Types of congenital diaphragm hernias. Morgagni hernias are defects in the anterior diaphragm, while the more common Bochdalek hernias are in the posterolateral diaphragm. (Source: Christopher Coppola)

Additional Notes

Congenital diaphragmatic hernia is a life-threatening condition of the newborn in which a gap in the diaphragm allows abdominal contents to enter the chest. There are varying degrees of severity, and often the accompanying pulmonary hypoplasia and pulmonary hypertension are the main determinants of long-term outcome. Historically, there has been a 50% mortality rate, but the recent reports show a survival rate that approaches 90% [1]. High-volume centers treating larger numbers of patients achieve the highest survival and will have greater resources for more intense therapy like ECMO. The majority of advances have been in neonatal intensive care and pharmaceutical therapy, but some operative alternatives are thoracoscopic approach and creation of a dome shape to the repair [2, 3]. Elevated intraabdominal pressure measured via the bladder after repair is predictive of length of mechanical ventilation and delay before enteral feeding [4]. Duration of mechanical ventilation and duration of nitric oxide treatment predict the 11% of survivors who will require pulmonary hypertension medication after discharge [5].

Study Questions

  1. 1.

    Question 1: What is the most common type of CDH?

    1. a.

      Morgagni

    2. b.

      Bilateral

    3. c.

      Bochdalek

    4. d.

      Anterior

Answer: (c.) Bochdalek.

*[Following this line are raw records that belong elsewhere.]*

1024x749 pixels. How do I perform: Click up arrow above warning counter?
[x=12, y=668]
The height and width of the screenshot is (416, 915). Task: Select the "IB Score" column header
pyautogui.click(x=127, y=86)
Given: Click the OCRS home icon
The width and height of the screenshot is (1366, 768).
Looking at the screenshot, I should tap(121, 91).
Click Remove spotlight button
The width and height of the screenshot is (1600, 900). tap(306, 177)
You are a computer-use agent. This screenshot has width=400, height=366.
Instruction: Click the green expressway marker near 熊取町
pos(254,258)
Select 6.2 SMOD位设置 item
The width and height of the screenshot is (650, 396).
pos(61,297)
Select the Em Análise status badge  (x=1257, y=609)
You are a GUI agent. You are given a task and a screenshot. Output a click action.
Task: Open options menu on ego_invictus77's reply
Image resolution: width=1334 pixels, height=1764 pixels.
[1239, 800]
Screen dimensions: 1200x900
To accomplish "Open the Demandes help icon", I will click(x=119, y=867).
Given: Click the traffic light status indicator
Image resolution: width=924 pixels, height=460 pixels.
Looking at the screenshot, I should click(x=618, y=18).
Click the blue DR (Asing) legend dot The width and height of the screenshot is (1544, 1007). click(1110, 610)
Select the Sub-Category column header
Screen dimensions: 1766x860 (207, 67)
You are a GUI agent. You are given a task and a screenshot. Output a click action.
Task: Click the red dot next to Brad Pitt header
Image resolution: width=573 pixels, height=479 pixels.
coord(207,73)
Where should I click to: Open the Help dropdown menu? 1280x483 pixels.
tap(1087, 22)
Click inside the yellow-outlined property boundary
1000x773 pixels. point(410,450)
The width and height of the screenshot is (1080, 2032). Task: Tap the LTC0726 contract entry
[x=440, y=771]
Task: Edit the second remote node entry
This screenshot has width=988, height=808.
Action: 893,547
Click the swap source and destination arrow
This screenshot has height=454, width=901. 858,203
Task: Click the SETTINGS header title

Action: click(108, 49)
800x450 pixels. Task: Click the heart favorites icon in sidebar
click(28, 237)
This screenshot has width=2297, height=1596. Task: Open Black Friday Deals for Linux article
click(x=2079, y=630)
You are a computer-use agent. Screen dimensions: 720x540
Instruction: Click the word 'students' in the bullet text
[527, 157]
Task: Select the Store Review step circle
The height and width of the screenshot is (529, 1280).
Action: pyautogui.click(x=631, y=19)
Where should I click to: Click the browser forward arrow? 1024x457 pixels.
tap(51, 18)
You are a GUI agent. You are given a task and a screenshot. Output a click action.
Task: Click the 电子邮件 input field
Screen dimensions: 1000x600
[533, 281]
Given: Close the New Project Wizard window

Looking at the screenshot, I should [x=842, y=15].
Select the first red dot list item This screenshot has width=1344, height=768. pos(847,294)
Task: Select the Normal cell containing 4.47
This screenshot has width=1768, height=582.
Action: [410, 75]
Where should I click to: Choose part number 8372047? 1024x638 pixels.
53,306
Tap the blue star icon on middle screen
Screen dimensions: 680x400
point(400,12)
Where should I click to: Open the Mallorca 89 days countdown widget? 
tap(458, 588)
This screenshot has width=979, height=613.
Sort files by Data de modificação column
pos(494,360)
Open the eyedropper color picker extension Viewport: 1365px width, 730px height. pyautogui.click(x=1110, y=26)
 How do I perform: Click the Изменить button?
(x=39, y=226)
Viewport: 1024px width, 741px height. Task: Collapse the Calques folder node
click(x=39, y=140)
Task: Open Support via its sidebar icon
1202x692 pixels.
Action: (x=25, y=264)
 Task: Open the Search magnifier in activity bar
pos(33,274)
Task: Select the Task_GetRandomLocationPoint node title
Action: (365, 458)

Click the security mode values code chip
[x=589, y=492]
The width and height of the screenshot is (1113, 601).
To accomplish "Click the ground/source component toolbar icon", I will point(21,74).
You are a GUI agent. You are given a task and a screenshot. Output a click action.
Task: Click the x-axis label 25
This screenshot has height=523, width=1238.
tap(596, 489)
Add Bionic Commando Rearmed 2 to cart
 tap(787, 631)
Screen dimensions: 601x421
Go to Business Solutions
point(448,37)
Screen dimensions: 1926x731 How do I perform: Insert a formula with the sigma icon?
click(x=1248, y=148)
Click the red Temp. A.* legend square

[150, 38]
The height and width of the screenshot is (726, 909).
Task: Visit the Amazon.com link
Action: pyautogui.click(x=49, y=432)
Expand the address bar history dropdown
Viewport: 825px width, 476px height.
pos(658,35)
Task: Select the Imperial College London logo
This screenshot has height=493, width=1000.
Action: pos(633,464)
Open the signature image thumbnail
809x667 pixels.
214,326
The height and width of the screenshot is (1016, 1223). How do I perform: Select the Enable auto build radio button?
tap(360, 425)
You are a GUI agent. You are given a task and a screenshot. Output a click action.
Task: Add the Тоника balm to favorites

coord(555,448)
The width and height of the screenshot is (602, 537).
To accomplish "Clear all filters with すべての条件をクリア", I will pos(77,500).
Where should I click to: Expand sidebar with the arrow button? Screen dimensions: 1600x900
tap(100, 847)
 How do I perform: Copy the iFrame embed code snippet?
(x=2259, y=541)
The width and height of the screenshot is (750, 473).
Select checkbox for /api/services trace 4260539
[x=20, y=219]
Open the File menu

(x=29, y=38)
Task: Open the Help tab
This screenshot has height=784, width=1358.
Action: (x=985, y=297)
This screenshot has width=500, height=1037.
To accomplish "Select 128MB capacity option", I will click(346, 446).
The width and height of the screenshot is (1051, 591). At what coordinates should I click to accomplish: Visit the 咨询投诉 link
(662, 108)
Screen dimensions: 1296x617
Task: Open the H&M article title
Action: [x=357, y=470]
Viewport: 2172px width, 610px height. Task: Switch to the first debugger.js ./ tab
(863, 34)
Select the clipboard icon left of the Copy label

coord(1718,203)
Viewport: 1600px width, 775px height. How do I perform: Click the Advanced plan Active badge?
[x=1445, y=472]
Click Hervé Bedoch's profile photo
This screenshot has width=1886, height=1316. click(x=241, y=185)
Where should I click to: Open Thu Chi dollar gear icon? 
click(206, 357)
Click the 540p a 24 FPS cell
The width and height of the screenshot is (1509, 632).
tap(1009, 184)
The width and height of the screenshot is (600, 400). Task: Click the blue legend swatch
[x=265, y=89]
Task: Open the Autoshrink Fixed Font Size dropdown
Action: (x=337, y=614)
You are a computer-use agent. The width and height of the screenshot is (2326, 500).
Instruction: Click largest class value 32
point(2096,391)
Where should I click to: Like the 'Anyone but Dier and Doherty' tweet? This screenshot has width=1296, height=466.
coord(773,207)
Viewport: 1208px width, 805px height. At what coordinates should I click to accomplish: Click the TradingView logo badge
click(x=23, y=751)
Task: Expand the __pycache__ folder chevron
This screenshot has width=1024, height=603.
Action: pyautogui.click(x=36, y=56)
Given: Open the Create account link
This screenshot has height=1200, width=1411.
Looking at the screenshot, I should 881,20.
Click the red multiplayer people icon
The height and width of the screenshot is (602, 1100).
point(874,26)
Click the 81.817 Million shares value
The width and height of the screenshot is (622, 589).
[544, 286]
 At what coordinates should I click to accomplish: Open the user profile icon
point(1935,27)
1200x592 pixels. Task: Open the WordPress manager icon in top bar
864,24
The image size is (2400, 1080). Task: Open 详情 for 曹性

The most common type of CDH is Bochdalek (80%), the most common type of defect is posterior lateral. Anterior defects or Morgagni are more likely delayed in presentation and less common. Bilateral CDH are rare and usually fatal.

  1. 2.

    Question 2: What are the goals of initial management in a newborn with CDH?

    1. a.

      Bag ventilation, monitor to see how baby does, feed when ready.

    2. b.

      Immediate intubation, gastric decompression, gentle ventilation.

    3. c.

      Bag ventilation, fluid resuscitation as need, up to 60 ml/kg.

    4. d.

      Gastric decompression and high-frequency ventilation with high pressures.

Answer: (b.) Immediate intubation, gastric decompression, gentle ventilation. Goal in CDH is to intubate early to avoid GI filling with air, gastric decompression, gentle ventilation with low-pressure ventilation and high frequency. Do not want high-pressure ventilation to prevent barotrauma in already compromised lungs.

  1. 3.

    Question 3: What can predict poor outcome or difficult management CDH?

    1. a.

      LHR = 1.0, spleen in chest, SpO2 = 90%.

    2. b.

      LHR 1.35, stomach in abdomen, PCO2 = 40.

    3. c.

      LHR = 1.0, stomach in chest, peak vent pressure 20 mmHg.

    4. d.

      LHR <0.6, liver in chest, stomach in chest, PCO2 > 70.

Answer: (d.) LHR < 0.6, liver in chest, stomach in chest, PCO2 > 70. Lung-to-head ratio <0.6 portends a bad prognosis, liver and stomach in the chest can be risk for poor outcome, high PCO2 can suggest pulmonary atresia is more severe and poor prognosis.